Entre 1943 et 1959, ses années professionnelles, face au séduisant Louison Bobet, Robic tranchait dans sa manière de se comporter au sein du peloton, ou vis à vis d’une presse dont il ne recherchait pas forcément la compagnie.

« Cela lui a valu pas mal d’inimités, nous dit « Paulo la science », et un statut de mal aimé qu’il entretenait aussi pas mal en voulant réussir seul tout le temps. Il était frondeur, solitaire, donc pas toujours aidé par ses coéquipiers. »

Premier vainqueur du Tour de l’après-guerre, en 1947, Jean Robic est aussi le seul, avec le Néerlandais Jan Janssen en 1968, à avoir gagné la Grande Boucle sans jamais avoir porté le maillot jaune… avant de le revêtir sur le podium final à Paris et, six ans après, en 1953, une seule journée avant son abandon lors de la 14ème étape.

Quatrième en 1949, 5ème en 1952, il aura mal vécu de ne pas terminer ses quatre dernières éditions (1953, 1954, 1955 et 1959), trop amoindri par ses nombreuses chutes ou accidents de courses, autant que de ne jamais avoir gagné de grandes Classiques, son statut de grimpeur le condamnant à n’exister vraiment qu’en montagne, là où il alla chercher ses six victoires d’étapes.

La France retrouve le tour en 1947 avec Robic au sommet

Son titre de champion du monde de cyclo-cross en 1950 témoignait de sa capacité à se faire violence, dans un style atypique et sans cesse en rébellion contre une adversité dont il savait se servir pour aller toujours plus haut. « Il était relativement performant dans tous les domaines, précise JeanPaul Ollivier, mais il commettait trop d’erreurs et ne bénéficiait que trop rarement de l’aide des autres coureurs. »

Et quand ce fut le cas, il lui en coûta une partie de sa prime de victoire sur le Tour 1947. A l’attaque sur la côte de Bonsecours lors de la dernière étape, c’est en effet avec le concours du 5ème du général Fachleitner qu’il s’échappa pour piquer sur le fil le maillot jaune à l’Italien Brambilla. L’histoire voudrait qu’il ait fait un chèque de 100 000 francs à Léo Véron (le patron de l’équipe de France à laquelle appartenait Fachleitner) pour distribuer à tous les membres de l’équipe.

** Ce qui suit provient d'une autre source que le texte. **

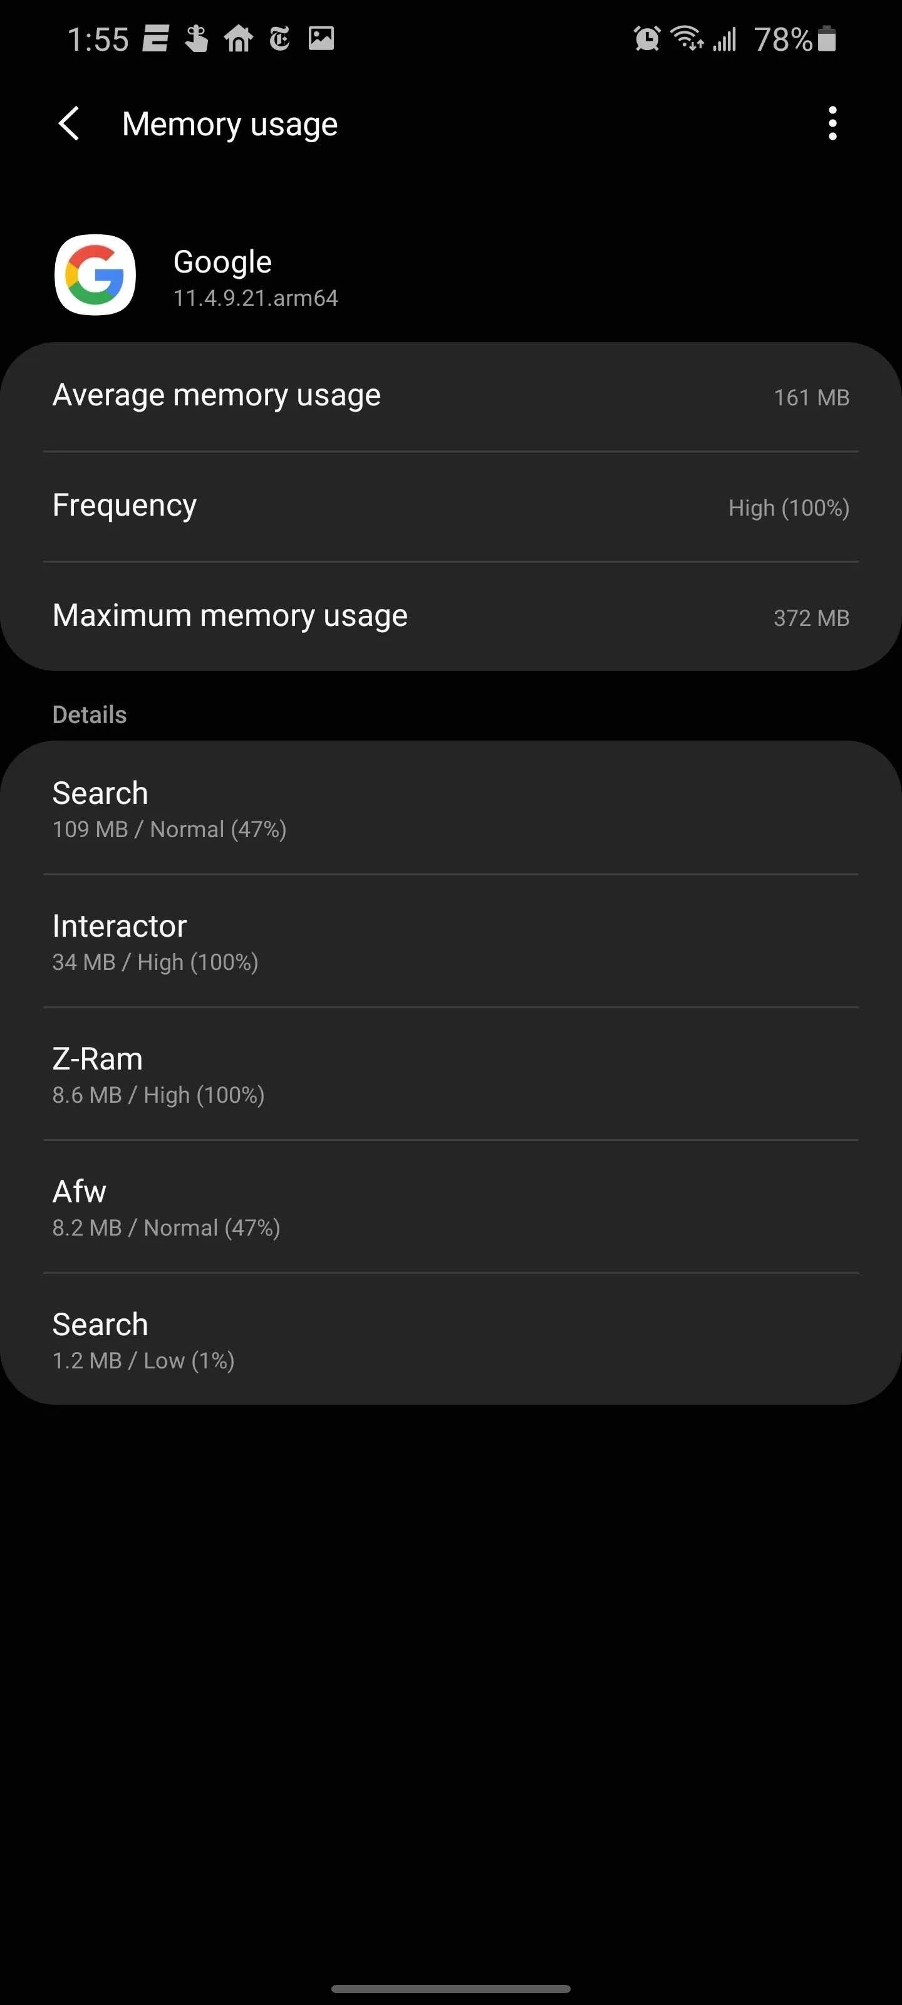Tap the Memory usage page title
Image resolution: width=902 pixels, height=2005 pixels.
(230, 125)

Robic, vainqueur du Tour en 1947

« Il aurait tout de même gagné ce Tour, rectifie Jean-Paul Ollivier, car ni Brambilla, ni Fachleitner, qui l’ont accompagné sur le podium, n’avaient les moyens d’aller le chercher sur cette dernière étape. »

Issu d’une famille bretonne modeste, né dans les Ardennes, Robic a toujours été affublé de sobriquets plus ou moins flatteurs (« Biquet », « tête de cuir », « trompe la mort ») eu égard à sa petite taille (1m57) et un physique disgracieux qui participait à son besoin de reconnaissance sportive.

Après une reconversion difficile dans la restauration, sa brasserie parisienne faisant faillite, il mourut à 59 ans, le 5 octobre 1980, dans un accident de la route. Ce jour-là, le célèbre journaliste de L’Equipe, Pierre Charny, écrivait : « Il était venu au cyclisme pour combattre l’humiliante ironie de ses petits copains de Radenac… » où une rue porte désormais son nom, non loin d’un musée qui retrace sa vie.

A Wissous, où il est inhumé, mais aussi à Nantes, et à Vouziers, où il est né, une allée, une place et une rue portent aussi son nom.